021 :: NYMPH

Listen to "021 :: NYMPH" on Spreaker.


Nymph by Shygirl, released by Because Music in 2022. Listen / Buy direct


The music starts, and we are immediately surrounded by voices: oohs and aahs and scrambled chatter. It's like we've stepped inside the artist's mind and are about to discover what's there.

And when we arrive we are greeted by even more voices: a cooing baby, a smoky alto, a menacing guttural rattle. Then the voices start to swirl together, coalescing into an uneasy unison. The reverb feels endless, as the voices envelop us in their echoing chorus.

It's a sound that's like a dream, or rather, like the liminal space between sleep and waking, or the hazy hours at the end of a long night, those times when our thoughts begin to flicker in and out of consciousness and our sense of self starts to dissolve into the world around us.

If we've stepped inside the artist's mind, that mind has thus far only proven to be elusive, and we still have no idea of who this artist is.

And in case there were any question, this next song will not make the matter any clearer. Now the vocals themselves are warped and twisted, transformed into an unsteady warble. Instead of a kaleidoscopic medley of different voices, we have a single voice that's been splintered and shattered – like a broken mirror, providing only glimpses of the singer looking back at us. The singer even shifts between different kinds of vocal delivery, leaving us guessing as to whether they are singing or rapping or just whispering in our ear. Or maybe the point is that, with this artist, it's always all of the above.

What all this creates is a portrait of the artist that is, in effect, a blurry image – which is the perfect, and perhaps the only, way to portray an artist who is constantly shape-shifting and who has no single, stable identity to present.

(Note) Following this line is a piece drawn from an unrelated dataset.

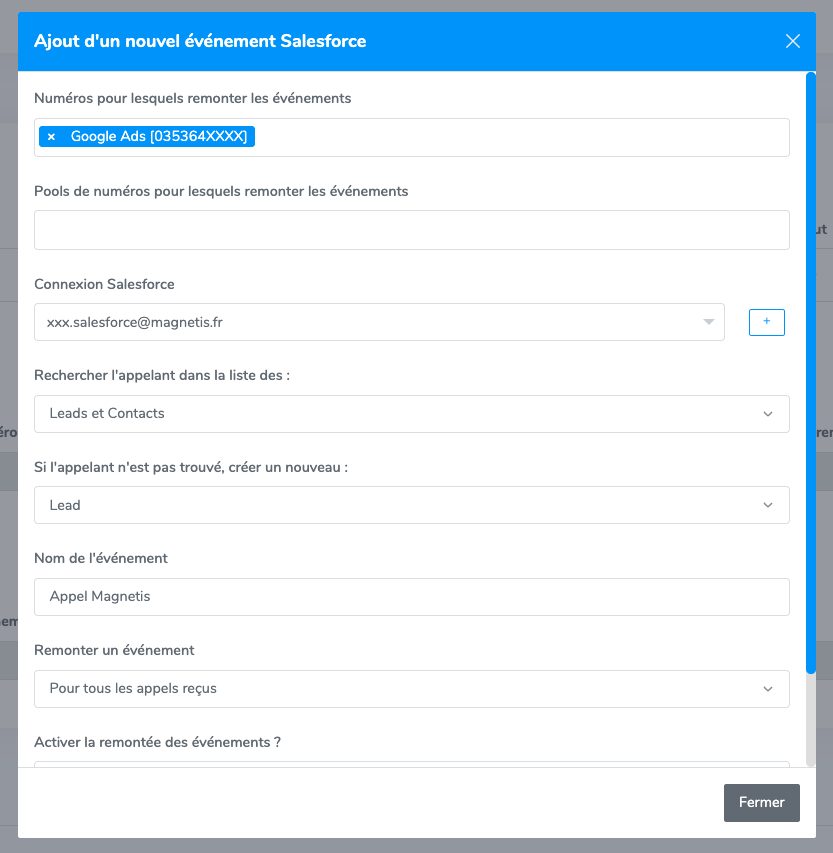
Task: Click the 'Connexion Salesforce' label
Action: click(x=104, y=284)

And the music isn't always this same dark tone, either. If only to offer up more complexities and contradictions, the singer shows us that they can also go full-on pop. Here is a melody that is infectiously catchy, bouncy, and upbeat – but to keep us on our toes, it's laid on top of a beat that is punchy, glitchy, and frenetic. And to keep us even more on our toes, the song then turns on a dime, jettisoning everything but the low-end and letting the singer's voice reverberate in the newly open space. But before long, we're glitching back into the matrix, returning to the song's hyperpop chorus yet again. And even though the main vocal is now front and centre and crisp and clear, it is still surrounded by a whirlwind of other voices: high-pitched harmonizations, down-pitched repetitions, chopped up moans and exhalations – little reminders that, even at their poppiest, this singer is never just one thing.

And as if to prove the point, the singer shows us that they can also go full-on bubblegum. But of course, the singer is going to subvert these expectations, too, presenting us with a sugary sweet song about, well...

Leave it to this artist to take the most carnal of desires and turn it into something that could reasonably pass for a preschool sing-a-long. Leave it to this artist to compose an ode to the female body that is neither lewd nor inane nor even poetic but just fun. And even though you can practically hear the singer winking at us, you also get the impression that they're being completely earnest.

Because that's what you get with this artist – a polyphonic persona that's always presenting another side of itself, creating a playground for all the different voices inside their head and showing us, in all their multiplicity, just who they are.

Liner Notes

I can't help but note that the cover art of Nymph is, fittingly, a blurry image of Shygirl, capturing her mid-movement, as if in the middle of shifting from one shape to another. I can't think of a better visual encapsulation of this album.